Stock investment Directory to Technical Analysis
Trading from charts is a common method used by traders
and private investors to spot trends and new stocks to research and analyse.
Level 2 gives you real-time entry to the stock market order book. It gives you a view of flowing prices as trades are placed and enables you to make an informed decision on how you think these trades will move the price.
How to read Level 2 order books, what to look at and how you can use this information to help support your trading strategies? Please note that this is an introductory guide only from “Investor’s Guide to Technical Analysis” written by Company EYE.
One of the fundamental tenets of the technical approach is to grade the past. Many investment theories works on the premise that, history repeats itself, and that market price movement discounts all. Looking at past price action on an asset can give an idea as to how the price will perform in the future. Human behavior can, to a certain extent, be predictable given a satisfied set of circumstances.
This is how the technical concept can work.

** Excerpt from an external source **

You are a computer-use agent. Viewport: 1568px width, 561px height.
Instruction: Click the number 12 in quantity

Market forces control price supply and demand. Price is driven by people just like you and me who fall victim to to the same human emotions of hope, greed and fear as anyone else. Seeing where prior highs and lows have occurred in the past and how the market has behaved when at these levels can give an idea as to what might happen next. Investors could plan a number of strategies using -what if- scenarios.
Money management is a key element to an investor’s overall profitability. The passion to take a profit as soon as you see it sees many investors end up losing money in the long run.

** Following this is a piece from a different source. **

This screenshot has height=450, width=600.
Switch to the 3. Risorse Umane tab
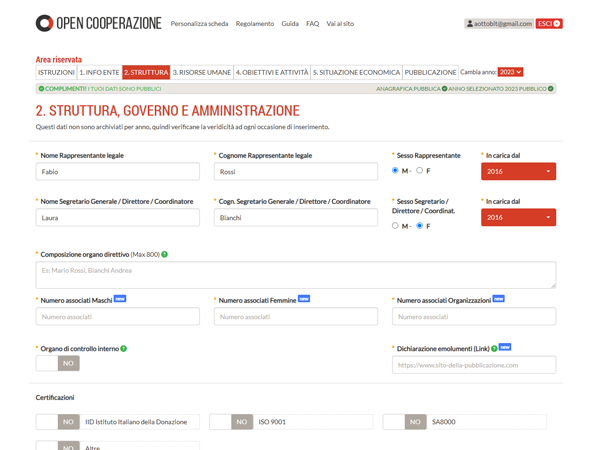tap(202, 73)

Why is that you may well ask? Well, traders have a tendency to run their stop losses until they are executed but they do not do the same thing when they are making a profit.

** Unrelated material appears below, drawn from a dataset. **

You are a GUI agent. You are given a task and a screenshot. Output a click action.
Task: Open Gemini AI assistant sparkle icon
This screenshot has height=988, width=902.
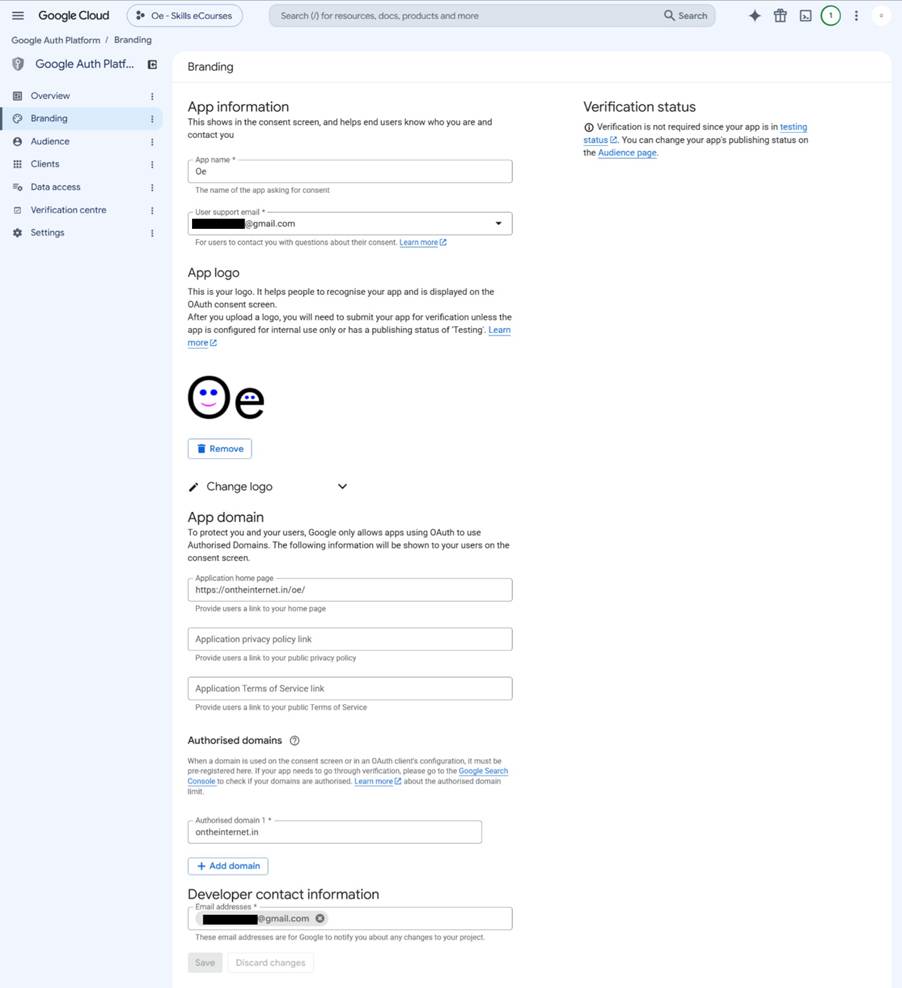click(755, 16)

Traders often see a small profit and they take it. If you work on the ground that you are right on 50% of investments made, then you will never make any profit.
When putting on an investment I always think, set on worst case scenario, how much money am I willing to lose on this trade? Starting at $1 a point a $100 loss will let me a 100 point move versus my position after I get stopped out. If it is $100 I’m willing to lose then I should be looking to earn between $200 and $300 profit. That will then mean I need a 200-300 point move in my favor. This way, based on a 50% success rate I will be making money.
For every element of risk, I should be looking to make at least double that on the profit side. It’s all about maintaining discipline if things are running well, as well as when they are running badly. And make no mistake, they will go badly from time to time.
One more way to lose money is the setting of nonrealistic stop loss and profit levels on unsuitable markets. A 100 pips stop loss on GBPUSD for example is quite realistic, but totally useless on something like a penny share. Use the price ranges of the last few days, and months, as a measure when setting stop loss levels.
Level 2
data is far more deep than Level 1 data. It gives entry to all the information given by Level 1 data, and also displays the in full depth of the market which is fundamental for an active trader. It additionally helps traders to reach a better opinion of the current trends in a security and which technical factors may be influencing the price.
Charting and Level 2
are essential tools for the serious investor. Using charting can give important clues about the long and short term supply and demand of a particular stock, while Level 2 offers important clues about the spreading of buy and sell orders at different price points as the market moves up and down. Level 2 is especially useful in showing the short term distribution of supply and demand, when charting offers insight into the historical price trend and its main levels.
We will takes you through some of the most regularly used strategies that traders employ to find potentially winning trades.